Professor Peter Thomas FRCS

University Hospital of North Staffordshire

Q: How long did it take from idea to finished product?

A: It took over five years to develop and perfect the STORM™ (Staffordshire Orthopaedic Reduction Machine) and involved working very closely with both clinical and engineering teams. Although, the time from initial idea to first prototype was pretty quick the process of refining and testing out each evolution takes time and involved at least five more prototype devices.

Q: Can you provide an insight into some of elements of the product development evolution?

A: Firstly, I would like to say that although this can be a long process it is also very exciting to see your ideas come to life. Perhaps the best way to demonstrate this is to answer some of the frequently asked questions.

Q: Why put the wire in the calcaneum rather than the talus or distal tibia?

A: Traction through the heel has always been favoured because it brings the foot plantargrade. If the wire is put through the talus the foot will go into equinus as traction is applied. A wire through the distal tibia would get in the way of many forms of fixation and it would also allow the foot to fall into equinus. The force of heel traction is balanced by the pull of the tendo-Achilles, which is why it works best.

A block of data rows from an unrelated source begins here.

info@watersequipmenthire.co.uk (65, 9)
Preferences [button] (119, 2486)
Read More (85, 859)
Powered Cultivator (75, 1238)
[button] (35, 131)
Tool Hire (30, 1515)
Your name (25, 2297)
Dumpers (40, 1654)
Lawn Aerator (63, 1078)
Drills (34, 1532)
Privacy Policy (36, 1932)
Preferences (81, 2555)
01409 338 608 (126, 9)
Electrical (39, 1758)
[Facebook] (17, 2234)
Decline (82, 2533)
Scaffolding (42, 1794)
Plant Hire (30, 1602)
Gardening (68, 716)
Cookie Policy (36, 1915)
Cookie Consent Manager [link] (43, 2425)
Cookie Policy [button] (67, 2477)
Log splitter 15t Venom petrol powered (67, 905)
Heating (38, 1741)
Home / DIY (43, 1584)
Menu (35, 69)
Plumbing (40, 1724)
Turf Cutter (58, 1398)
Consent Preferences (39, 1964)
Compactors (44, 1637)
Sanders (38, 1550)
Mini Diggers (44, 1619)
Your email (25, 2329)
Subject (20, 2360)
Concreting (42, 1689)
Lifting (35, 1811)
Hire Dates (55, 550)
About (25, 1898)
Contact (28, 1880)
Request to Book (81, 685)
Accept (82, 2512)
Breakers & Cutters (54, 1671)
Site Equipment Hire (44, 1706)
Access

Q: Why not use a Steinmann or Denham pin in the heel instead of the wire?

A: In our earlier prototypes we used a Denham pin but found that the 2mm wire works very well and with minimal disturbance to the calcaneum.

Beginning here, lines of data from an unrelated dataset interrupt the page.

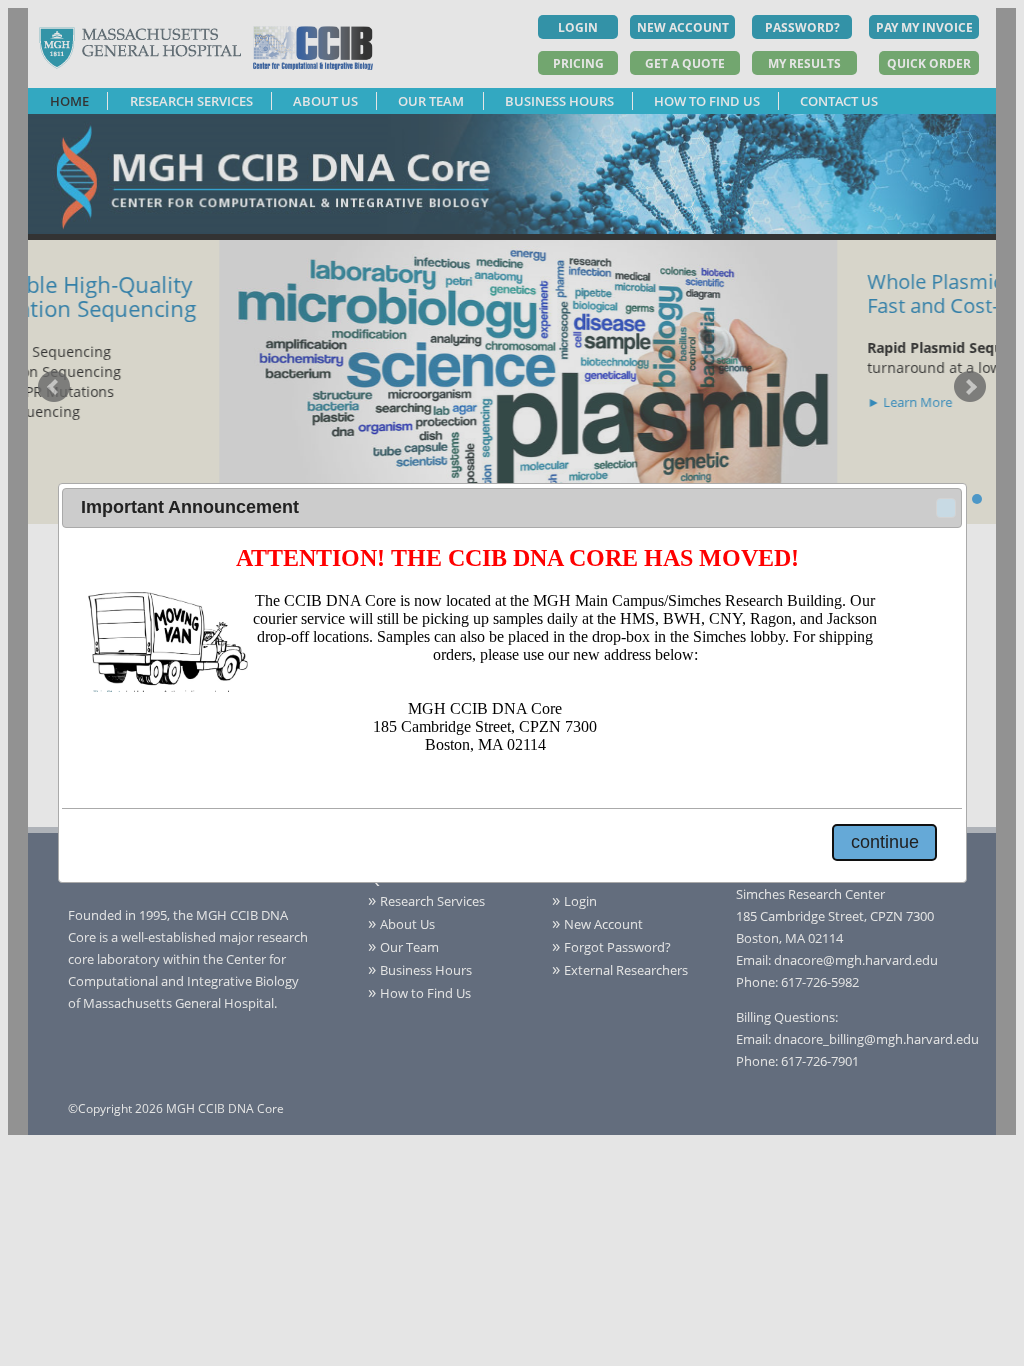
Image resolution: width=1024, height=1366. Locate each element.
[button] (946, 508)
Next (970, 387)
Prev (54, 387)
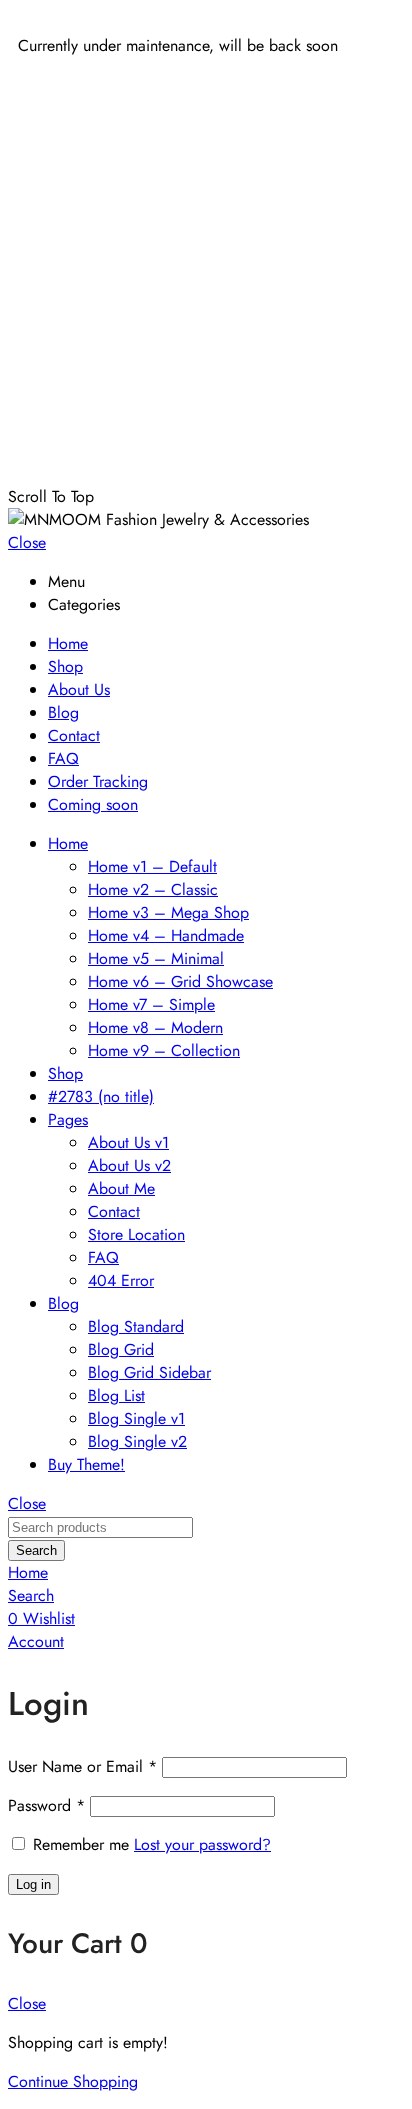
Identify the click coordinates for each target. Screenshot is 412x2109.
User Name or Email (82, 1766)
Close (27, 542)
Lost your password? (202, 1844)
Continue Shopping (73, 2081)
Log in (33, 1884)
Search (36, 1550)
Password (46, 1805)
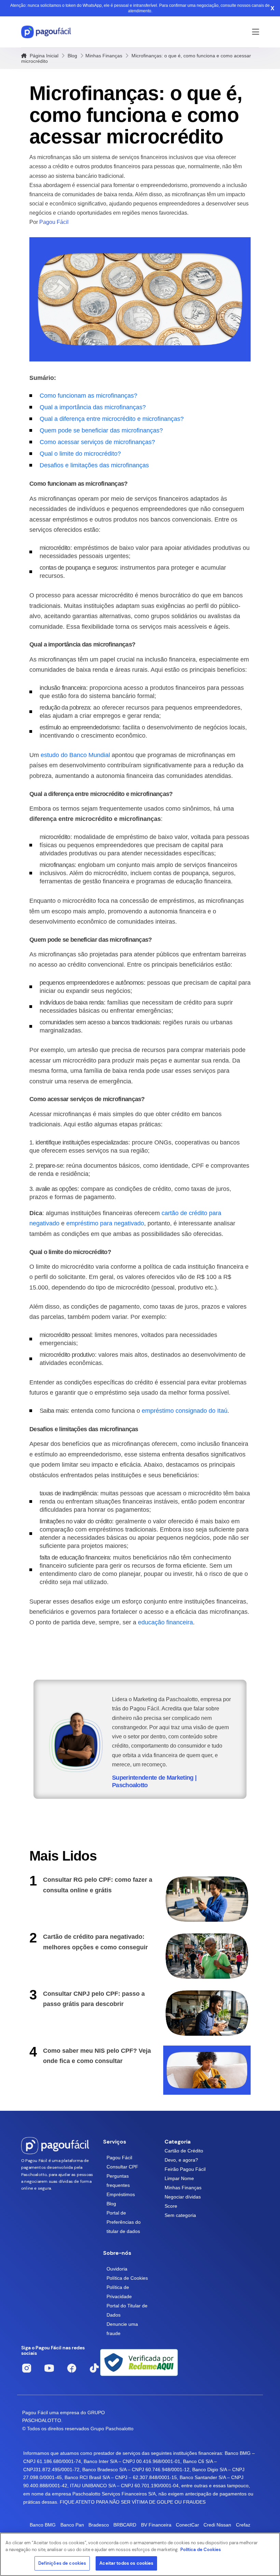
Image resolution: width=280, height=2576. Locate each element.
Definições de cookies (62, 2563)
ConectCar (187, 2525)
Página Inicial (43, 55)
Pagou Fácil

Q: Why does the heel-wire yoke have no adjustment for valgus and varus?


Q: Why do the translation arms use unicortical screws?

A: We tried several different approaches in prototypes. Flexible straps and pushers against the skin did not give enough fine control. Schanz screws were tried but produced a strong turning moment which would change the torsional position as translation was being corrected. “Pinless” grippers were tried but were found to have the same disadvantages as Schnanz screws with the added problem that they would tend to come adrift. For pure translation with minimum torsion, the force has to be applied as close a possible to the centre of the tibia. Unicortical screws in fixed-angle holders give the best control.

Q: Can STORM be used for percutaneous plating?

A: Yes. It works very well for proximal and distal tibial locking plates, where it is vital to have the fracture perfectly reduced before the screws are inserted into the plate. You should still use the translation arms as these will hold a perfect reduction firmly while the plate is applied. For proximal LISS plates it can be helpful to have the whole tibia internally rotated about 10 deg in the STORM. This gives better access for the LISS plate guide antero-laterally.

Q: Will a tibial nail hit the proximal STORM wire?

A: No. The entry point for the nail is anterior to the wire in the proximal tibia.

Q: Q: Why are the STORM support bars not radiolucent?

A: To overcome this issue the bars are placed posterior to the axis of a lateral x-ray view, so AP and Lateral views are not impeded by the bars. They would be in the way for certain oblique views but adequate x-ray views can always be obtained either side of these positions. Whilst it is possible to specify radiolucent bars, they would add significantly to the price of the STORM and we found it to be unnecessary.

Q: Is STORM complicated to set-up and use?

A: No, as part of the development process we took great care to make everything as simple and intuitive as possible. We have many instances where a surgeon has used STORM successfully simply by following the manual. However, we are always very happy to provide whatever training and support is required and of course to welcome any surgeon wishing to visit me in Stoke.